● **Available data**
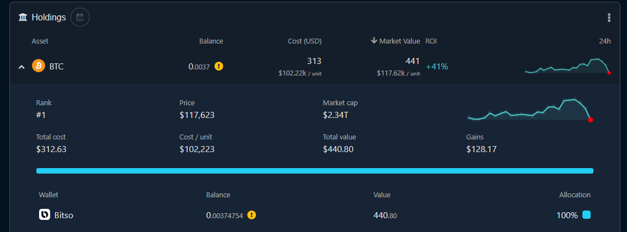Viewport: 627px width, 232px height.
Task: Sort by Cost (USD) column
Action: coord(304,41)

---

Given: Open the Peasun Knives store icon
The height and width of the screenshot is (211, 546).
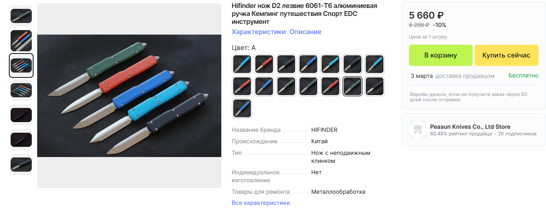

● **Problem to work on**
After locating the line with "Given: Open the Peasun Knives store icon" above, return that line and every later line through the one with "The height and", word for word and with nothing else.

● **Result**
Given: Open the Peasun Knives store icon
The height and width of the screenshot is (211, 546).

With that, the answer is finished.